Po’s gut twists, an acid taste fills the back of his mouth. “Do me first.” Po steps around the couch and sits down.

Clarissa glares over her shoulder at him. “Why can’t I go first?” She narrows her eyes at him.

Po looks at her, doesn’t want to say, but she doesn’t look away. “In case something goes wrong.”

Her eyes go wide. Po’s guessing it hadn’t occurred to her that something could go wrong.

“Nothing’s going to go wrong.” Danny reassures them.

“Then it won’t be long, will it.” Po settles into the corner of the couch, tries to get as comfortable as he can.

“You don’t have to this.” Clarissa is back to glaring at him. “I told you, I can take care of myself.”

“Yeah.” Po meets her eyes. “And sometimes that means letting others take care of you.”

Again, surprise rushes over her features. Her face flushes, Po will deal with her anger later. She turns away from both him and Danny. “Fine. You win this time.” She walks out of the living room.

Danny looks after her and then at Po. “Chicks, right?”

Po wonders just what it is she thinks he’s won. “Yeah, right.”

“Okay. Are you comfortable?” Danny’s voice is suddenly serious. Po nods. “Good. Do you remember how this goes?”

Po nods again, closing his eyes, and breathing deep and slow. He concentrates on his body, relaxing every part of it. Everything relaxes quickly, until he gets to his stomach. It’s been doing flips and heaves for a while now, and it takes more than a few seconds to calm it. He’s surprised by the amount of tension there is in his shoulders. Relaxing his back, he falls deeper into the couch.
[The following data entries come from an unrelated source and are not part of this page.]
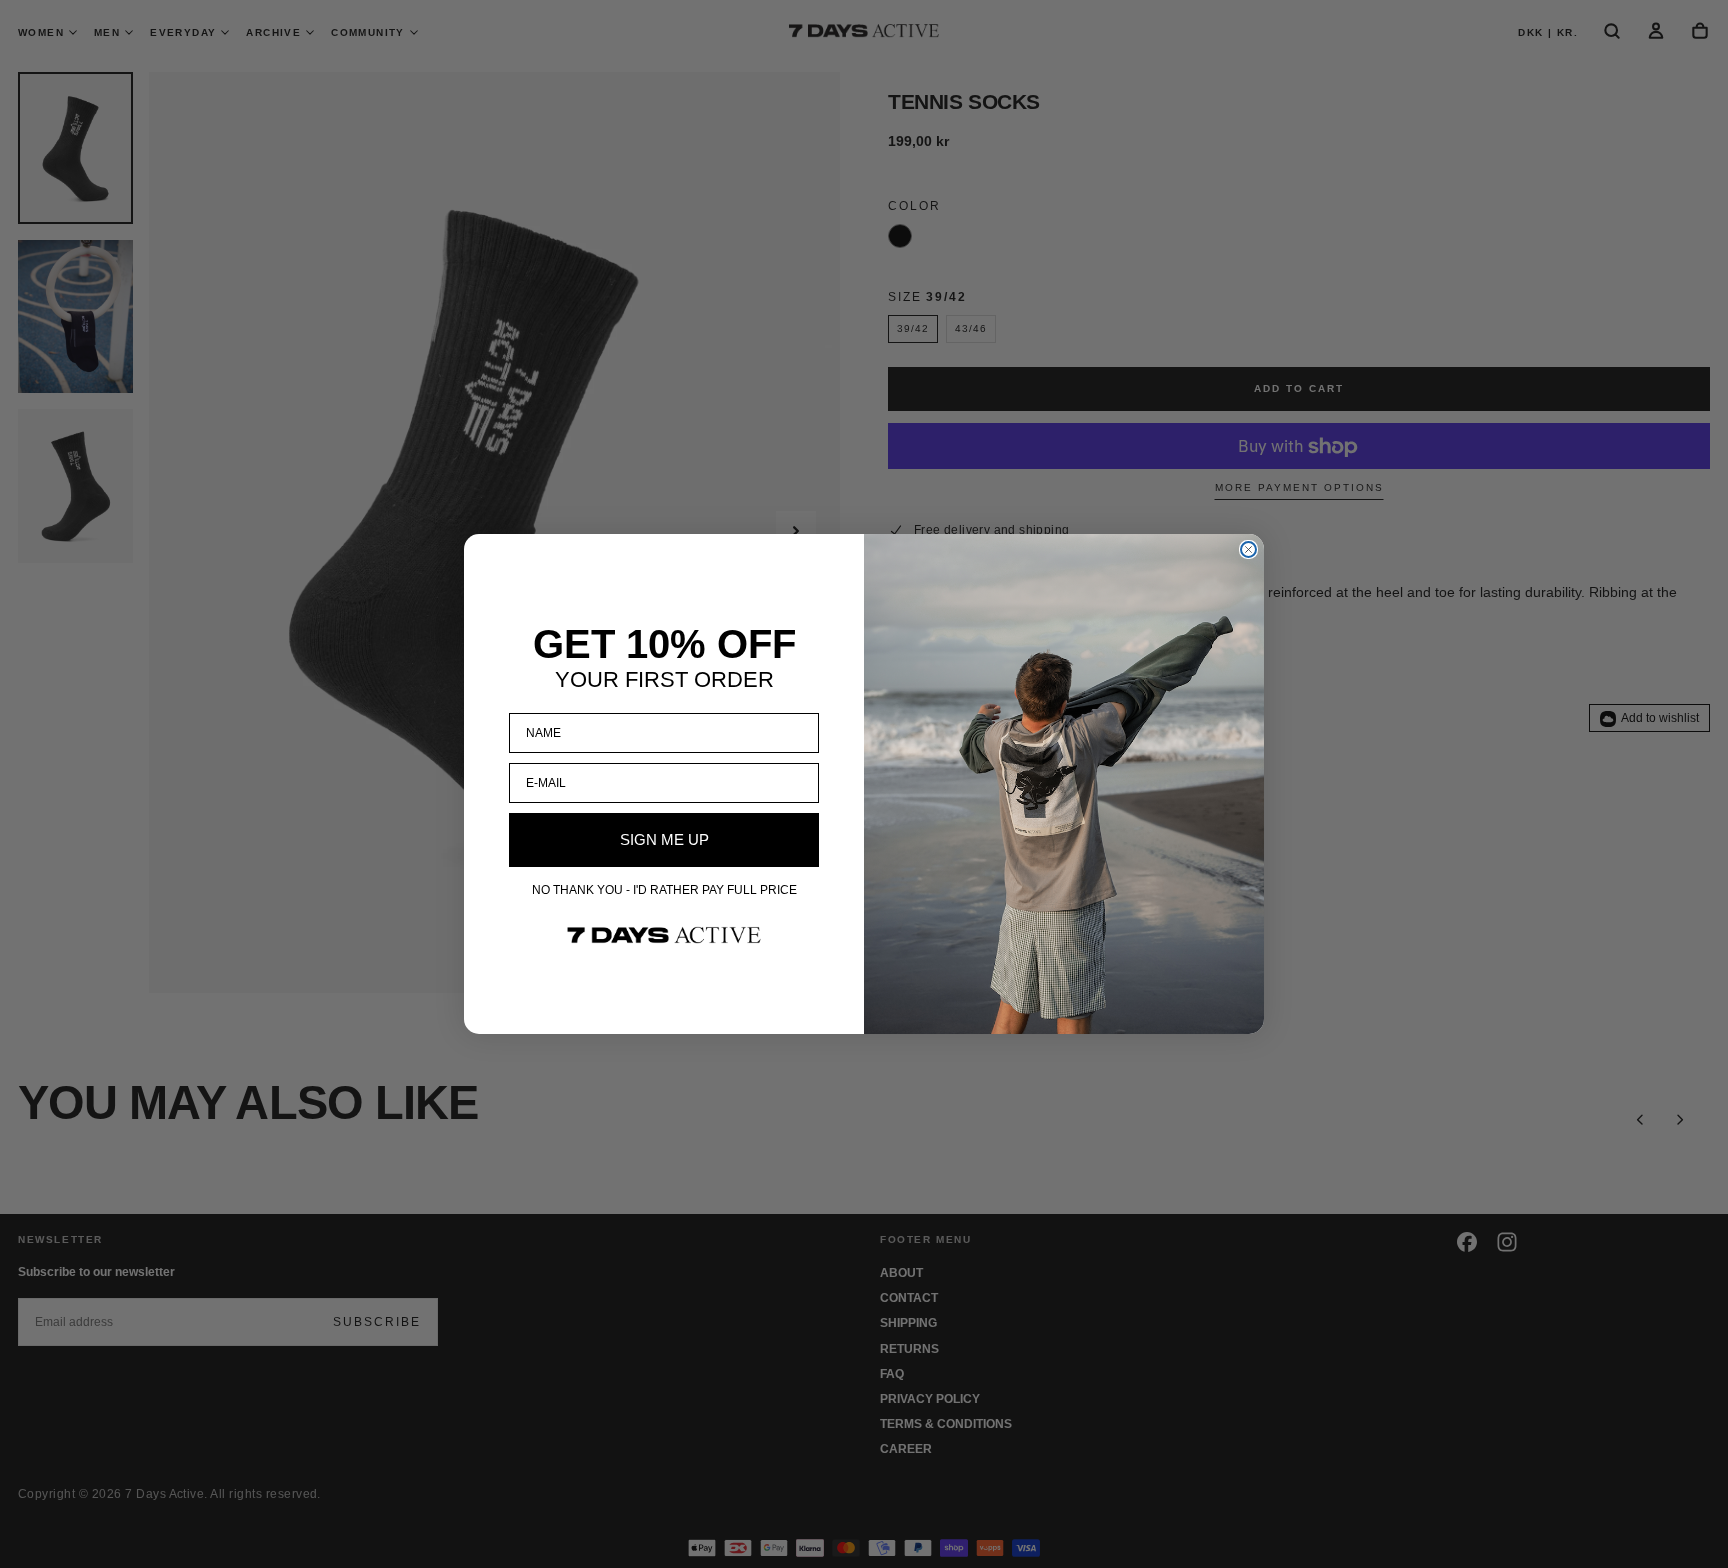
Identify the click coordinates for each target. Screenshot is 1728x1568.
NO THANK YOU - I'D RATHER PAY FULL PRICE (664, 890)
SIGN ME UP (664, 839)
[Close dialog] (1248, 549)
“You look relaxed.” Danny’s voice comes at Po soft and steady. “You’re in the first trance state.” Po thinks he hears Danny move, but he’s not sure. His first instinct is to open his eyes and look, but he curbs it. If he doesn’t trust Danny this isn’t going to work. “I want you to focus on the sound of my voice. Let everything else drop away.” The world goes quiet for Po. “I’m going to reach out and touch you. Don’t open your eyes.” Po feels Danny’s hand take his, he doesn’t move it off his lap though. “You’re doing fine.” Danny applies a steady pressure on Po’s hand. “I want you to sink lower with me. I want you to imagine your limbs are made of stone. Your arms. Your legs. They’re so heavy you can’t move them.” Po imagines his limbs are stone, cool, gray, and heavy; just like that he can’t move his body. “Good, you’re in a deeper trance state. But we’re going to go deeper. I’m going to take you deeper.” There’s that steady pressure on his hand again. “You’re going to feel warmth spread from my hand into yours. You’re not going to worry about this. There’s nothing to worry about. I’m just helping you get into a deeper trance. I’m helping you connect with what I connected with.” Danny’s hand heats up, almost uncomfortably so. Po tries to move his hand away, but his arms are still made of stone, so they don’t move. The heat lessens, entering Po’s hand and shooting halfway up his arm. He feels his muscle twitch involuntarily. From there the heat seeps upward, to and then past Po’s shoulder. It passes into his chest, and his middle begins to fill up. “I want you to take as much of the warmth as you can.” Po takes a deep breath, imagining he’s sucking the warmth into his body. It plummets into his stomach, pools there for a moment, then rushes into his legs. Four more deep breaths and his entire body is warm. Sweat breaks out on his skin, everywhere at once. “That’s good.” Danny’s voice sounds strained. “I’m going to count to three. When I get to three, I want you to open your eyes. I want you to observe the world. I will continue to talk to you, to guide you, but I want what you see to take priority.” In the state Po’s in, all he can do is accept everything Danny’s saying. “Nod your head if you understand.” Po nods his head. “Good. One, two, three, open your eyes.”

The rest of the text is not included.